Step 3: strict source IP check

#![allow(unused)]
fn main() {
client_data if client_data.is_source_ip_invalid(src_ip) => ...
}

is_source_ip_invalid is defined as:

#![allow(unused)]
fn main() {
pub(crate) fn is_source_ip_invalid(&self, source_ip: IpAddr) -> bool {
    self.strict && self.src_ip.is_some_and(|ip_sent| ip_sent != source_ip)
}
}

It only rejects when both conditions hold: the client set the strict flag, and it included a src_ip that does not match the real UDP source address (src_ip here is the normalize_ip’d sender from the receive loop). If strict is false, or no src_ip was sent, this check passes. Rejection message:

Invalid source IP for key {key_id:X?} - expected {client_src_ip_str}, actual {src_ip}

where client_src_ip_str is the sent src_ip or the literal "none".

Success arm

When no guard matched, the server logs an info line and dispatches:

#![allow(unused)]
fn main() {
info("Valid data for key {key_id:X?} - trying cmd {cmd} and counter {client_counter}|{server_counter:?} with {ip}");
self.update_block_list(key_id, client_data.counter);
self.send_command(CommanderData { cmd_hash: cmd, ip });
Ok(())
}

Note the order: the blocklist is updated before the command is sent. The IP forwarded to the commander is client_data.src_ip.unwrap_or(src_ip): the client-declared source IP if present, otherwise the real packet source.

update_block_list

#![allow(unused)]
fn main() {
pub(super) fn update_block_list(&mut self, key_id: [u8; KEY_ID_SIZE], counter: u128)
}

Calls blocklist.add(key_id, counter) then blocklist.save(). A save failure is logged via error(...) but does not abort the request: the in-memory counter is still advanced, so the replay check is correct for the rest of the process lifetime even if persistence failed.

send_command

#![allow(unused)]
fn main() {
pub(super) fn send_command(&self, data: CommanderData)
}

Wraps write_to_socket. On success it logs "Successfully sent data to commander". On failure it logs an error(...) including the socket path but swallows the error (returns nothing). A missing or unreachable commander socket therefore does not crash the server loop; it is logged and the next datagram is processed.

write_to_socket

#![allow(unused)]
fn main() {
pub(super) fn write_to_socket(&self, data: CommanderData) -> anyhow::Result<()>
}

Connects to the Unix socket at self.socket_path, converts the CommanderData into its 24-byte array ([u8; CMDR_DATA_SIZE] via From), writes all bytes with write_all, then flushes. Failures are wrapped with context: "Could not connect to socket {path}", "Could not write {bytes} to socket {path}", or "Could not flush stream for {path}".

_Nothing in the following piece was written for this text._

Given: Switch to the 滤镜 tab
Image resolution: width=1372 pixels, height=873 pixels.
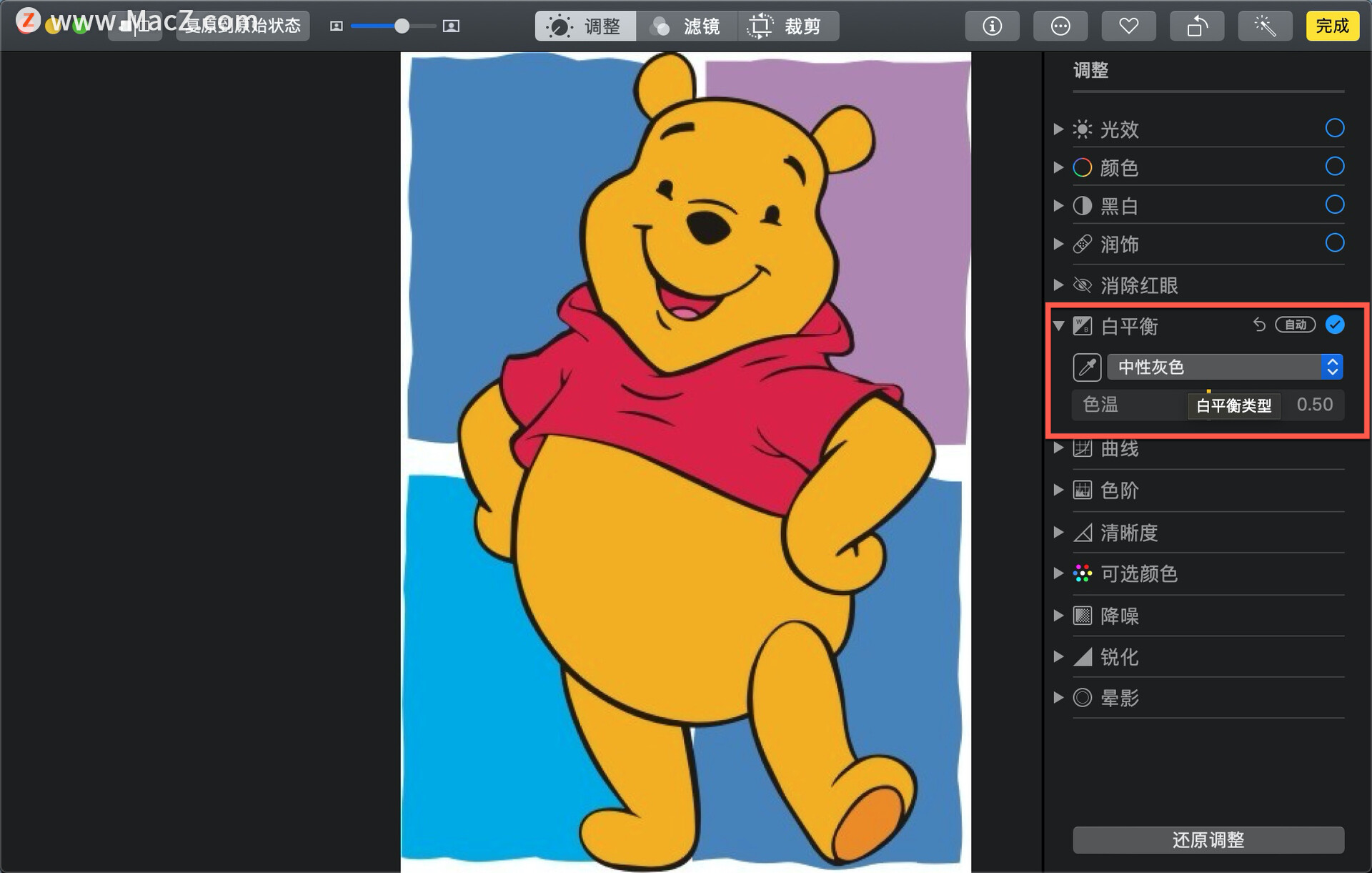Looking at the screenshot, I should click(x=686, y=26).
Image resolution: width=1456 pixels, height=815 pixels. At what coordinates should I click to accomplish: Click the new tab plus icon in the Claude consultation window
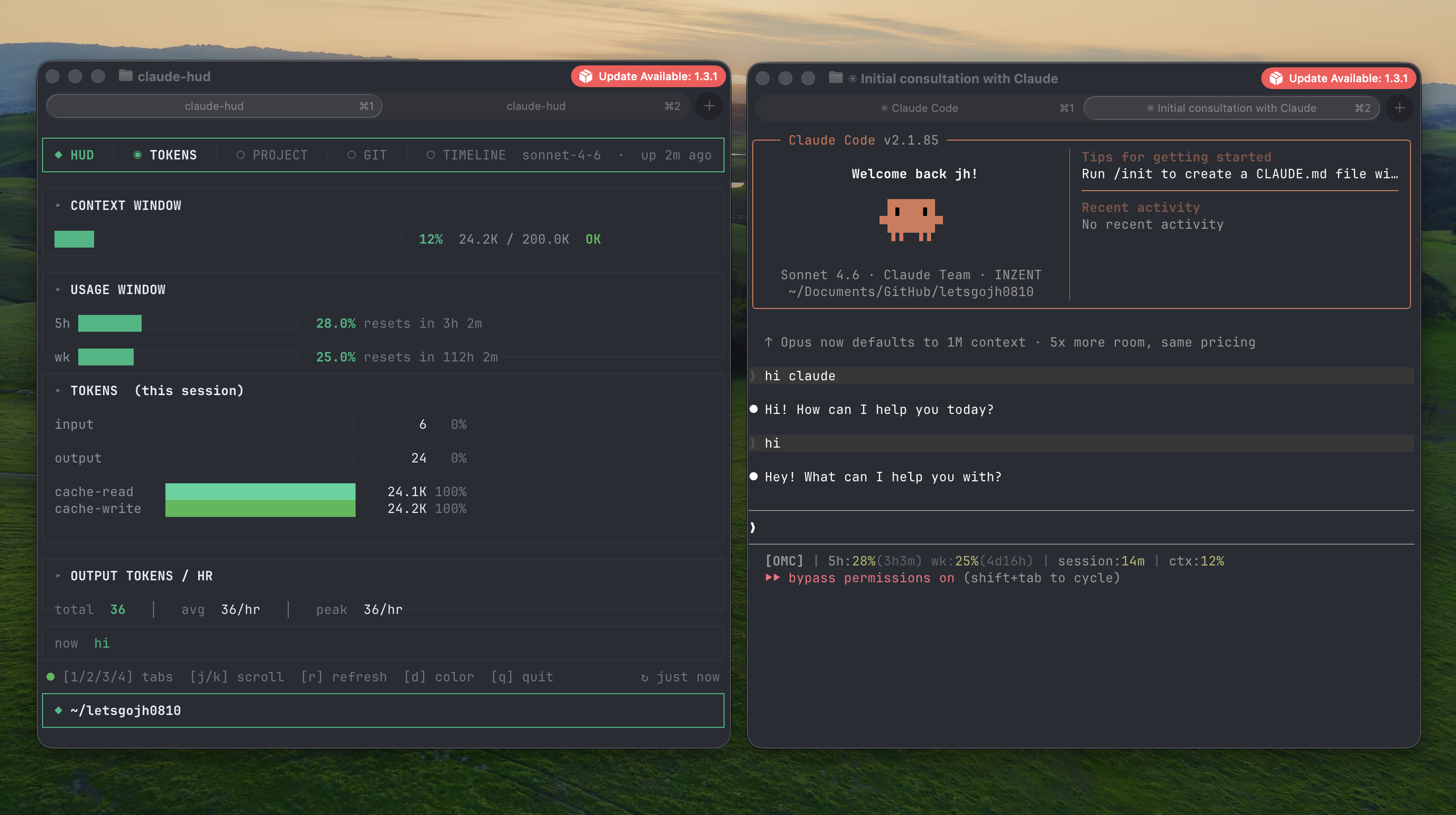1399,108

What causes a packet to be dropped

Summarising the failure modes that prevent a command from running (each returns an Err that is logged and never sent to the client):

CauseWhereMessage fragment
Wrong datagram lengthreceive loopInvalid read count
Rate limit exceededcheck_rate_limitRate limit exceeded
Unknown key id / decrypt failuredecryptCould not find key for id
Replayed/old countervalidate_and_send_commandis on blocklist
Destination IP not configuredvalidate_and_send_commandInvalid host IP
Strict source IP mismatchvalidate_and_send_commandInvalid source IP
Commander socket unreachablesend_command (logged only)Could not send data to commander

The last row is special: validation already passed and the blocklist was updated, so the counter is consumed even though the command did not reach the commander.